Task goal: Exactly as written, return the entries below, minus any pictures.

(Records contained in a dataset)
┄┄┄┄┄┄┄┄┄┄
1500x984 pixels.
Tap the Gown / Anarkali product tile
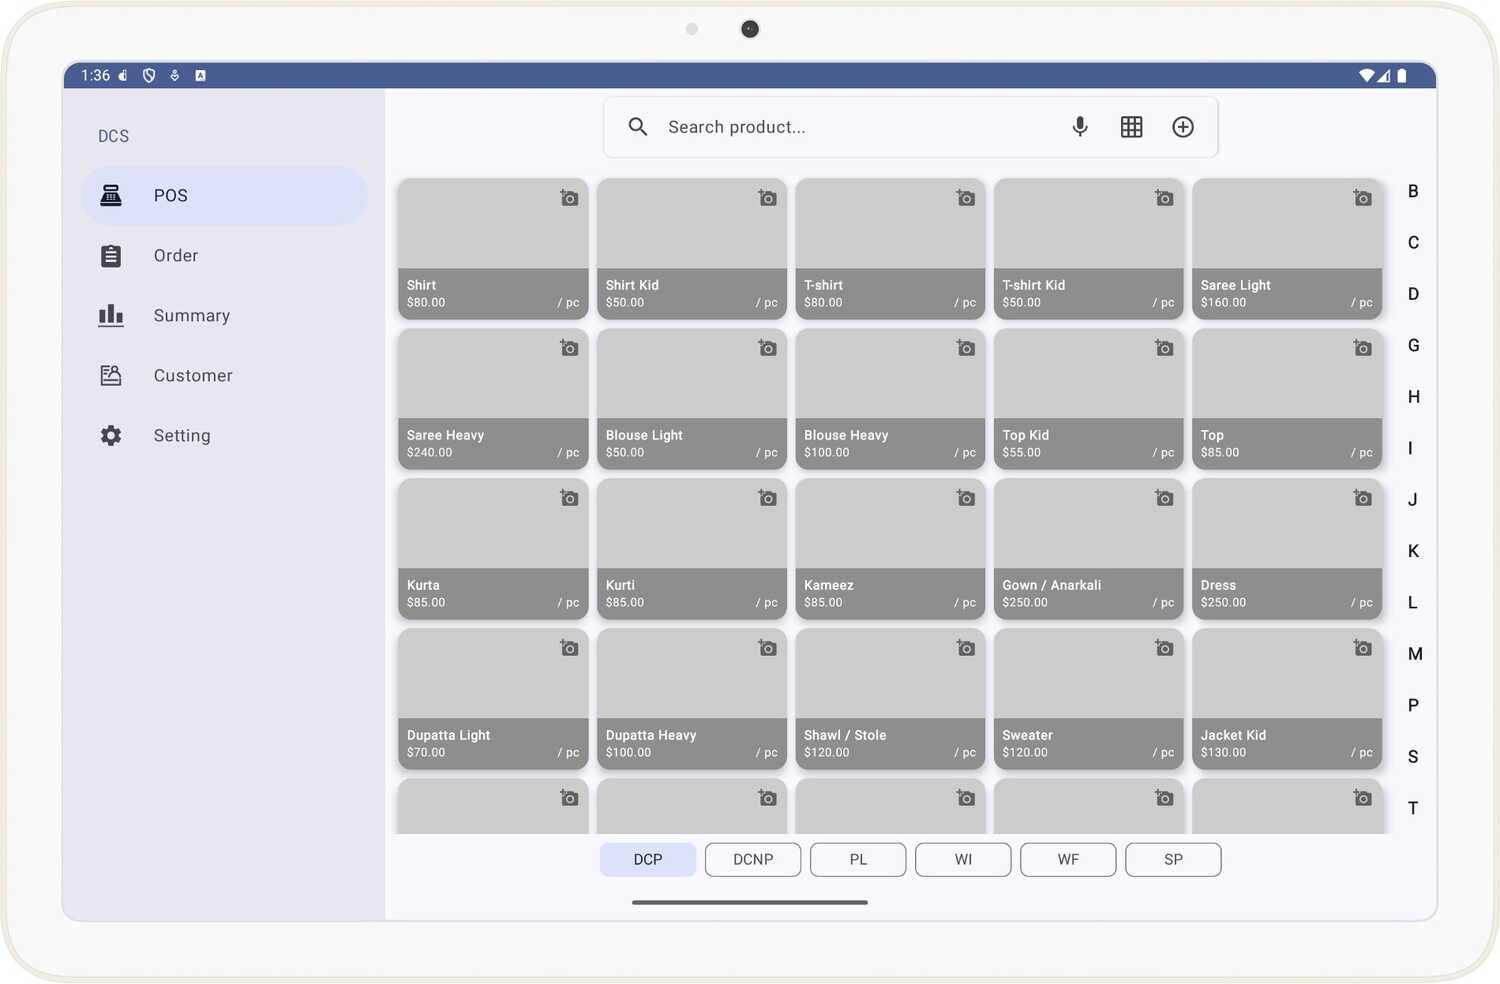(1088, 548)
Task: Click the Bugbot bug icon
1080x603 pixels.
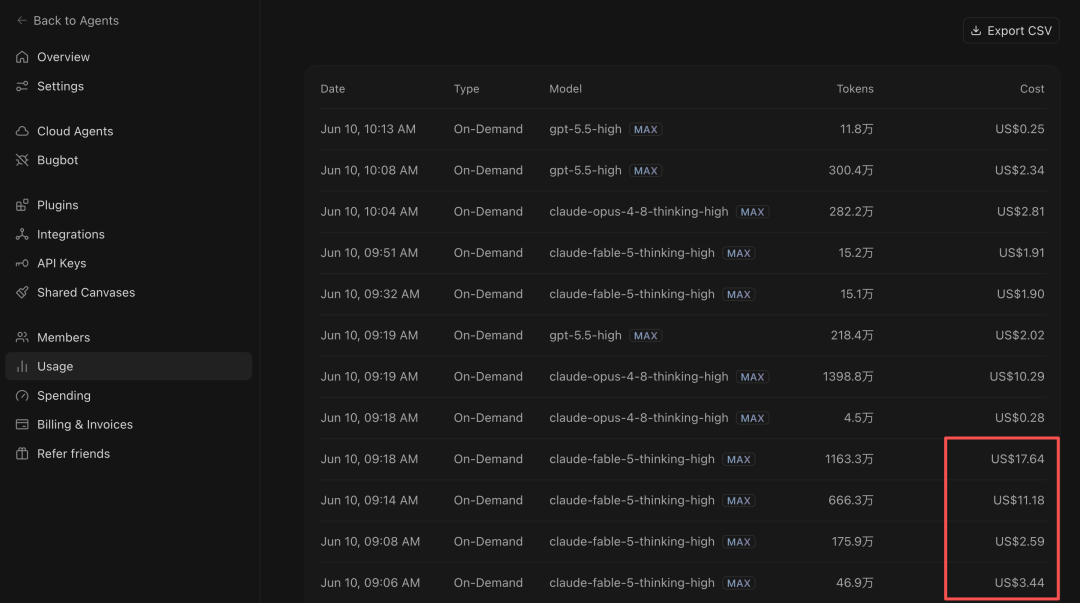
┄┄┄┄┄┄┄┄┄┄
Your solution:
1500x984 pixels.
Tap the Gown / Anarkali product tile
(1088, 548)
Task: Click the Bugbot bug icon
1080x603 pixels.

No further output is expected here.